The MLK Challenge: A Day of Community Building at the Community College
For almost a decade after the first observance of Martin Luther King, Jr. Day as a national holiday in 1986, the third Monday in January was, for many Americans, a time for sleeping in and closed post offices. Since the 1994 passage of the King Holiday and Service Act marking the day as a national day of volunteer service, however, the Martin Luther King, Jr., holiday has evolved into a day of interracial and intercultural cooperation and sharing. Instead of a day off of school and work, Americans of all different classes, colors, and creeds are asked to come together in the spirit of community, spending the day painting walls, building houses, and picking up litter.
Martin Luther King, Jr., Comes to Campus
At Central Piedmont Community College (CPCC), the Service Learning Center decided to sponsor this national service day and provide the CPCC community a reason to get up early on their day off. Dena Shonts, Service Learning Coordinator, implemented a project first started by Appalachian State University's Associate Director of Student Programs, Jenny Koehn. The project, "The MLK Challenge," has become a campuswide day of service in which students sign up blindly, not knowing who they will be working with or what the project will be. The day begins early in the morning when students arrive at the campus to register and to be sorted into teams. After team assignments are made, students are given a team leader, $50 to $150 in resource money, and a project to benefit a local community partner and to be completed by the end of the day. For example, students might be assigned to a team project to plan, prepare, and serve a meal to twenty residents at a local assisted-living center. The team uses the resource money to buy necessary supplies, and might also solicit donations from local grocery stores. After planning the menu and gathering food and supplies, the team prepares the meal and serves it to the residents, and they do all this within a five-hour time frame. That's the challenge! The MLK Challenge has become a campus-based model for institutions across North Carolina.
Challenges for the Community College
Recognizing Appalachian State's and CPCC's success with the Martin Luther King, Jr., project, North Carolina Campus Compact, a coalition of 35 higher education institutions across the state, began providing colleges and universities the resources to get their campuses involved, and awarded CPCC a small grant to help support this year's challenge. Regardless of this financial support, however, CPCC, as a two-year commuter institution, had a different set of obstacles to overcome in taking the Challenge than did its traditional residential college counterparts.
In 2003, when Central Piedmont first began the program, the Service Learning Center had only a handful of colleges to use as models, all markedly different from CPCC and all with more readily available student volunteers. Central Piedmont is a large, extremely diverse institution, where the average age for students is 33 years old. CPCC's average student also has competing priorities such as work, school, and family, with little time for much else. The college does not have on-campus housing, and classmates rarely see each other outside the campus. CPCC and the Service Learning Center had to be strategic in adapting the program for a community college and in recruiting students to participate.
Recruitment, Recruitment, Recruitment!
CPCC began by using flyers, clubs, and word-of-mouth, hoping to get enough students involved in its first annual MLK Challenge. That year, more than 50 students and faculty members showed up to help, and the Service Learning Center was assured not only that students wanted to give back, but also that they wanted to keep giving back. CPCC had become the first community college in North Carolina to sponsor the MLK Challenge.

* **Exercise instructions**:
- 1) Excluding the title, what section headings does the article on Central Piedmont's MLK Challenge contain?
- 2) Can you continue the article on Central Piedmont's MLK Challenge, picking up right after its final sentence?

* **Information shown**:
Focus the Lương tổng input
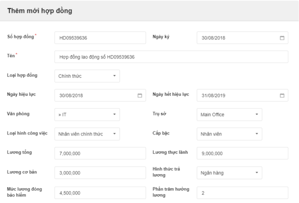 click(x=100, y=153)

* **Written answers**:
- 1)
- Martin Luther King, Jr., Comes to Campus
- Challenges for the Community College
- Recruitment, Recruitment, Recruitment!

- 2)
The Service Learning Center recruited students in this collegewide community project by completing over 50 in-class orientations on six campuses across the county, in each case telling students about the importance of Dr. King and explaining the MLK Challenge. CPCC related the college's diverse population to Dr. King's dream of forging common ground where people in all walks of life could come together to address important community issues affecting us all. Dr. King knew that service was a great equalizer, and the Service Learning Center relayed his message to students, hoping they would be inspired to take the challenge. By the time of the 2008 MLK Challenge, more than 100 CPCC students and faculty joined teams that gave back to the community on Martin Luther King, Jr. Day.
Keys to Success
After hosting the challenge for four years, the Service Learning Center has begun to identify factors that make the program successful, as well as the outcomes of these successes:
- Each MLK Challenge participant receives a T-shirt and is fed breakfast, lunch, and dinner. Teams take lunch to the project site and prepare it themselves.
- The service learning group goes to classrooms and club meetings, including the Student Government Association and Phi Theta Kappa, to spread the word about Dr. King and why giving back to the community is important.
- Service learning faculty lead teams and provide transportation.
- Service learning faculty have begun to offer participation in the MLK Challenge as class credit if students write or reflect on how Dr. King relates to their course.
- The project sites are diverse in the people they serve. For the 2008 Challenge, teams went to Joshua's Farm, a rehabilitative horse-riding center for children with disabilities; Jewish Family Services; two elementary schools; an assisted-living community; a rehabilitative day program for adults with brain injuries; and the Latin American Coalition.
- North Carolina Campus Compact provided a small grant that CPCC extended 100 percent to the community partners, enlarging the seed money for each project.
- Students are assigned randomly to teams, where they make new friends, meet new people, and tackle problems together. The friendships that begin on a Challenge team encourage students to come back the following year and encourage others to take part.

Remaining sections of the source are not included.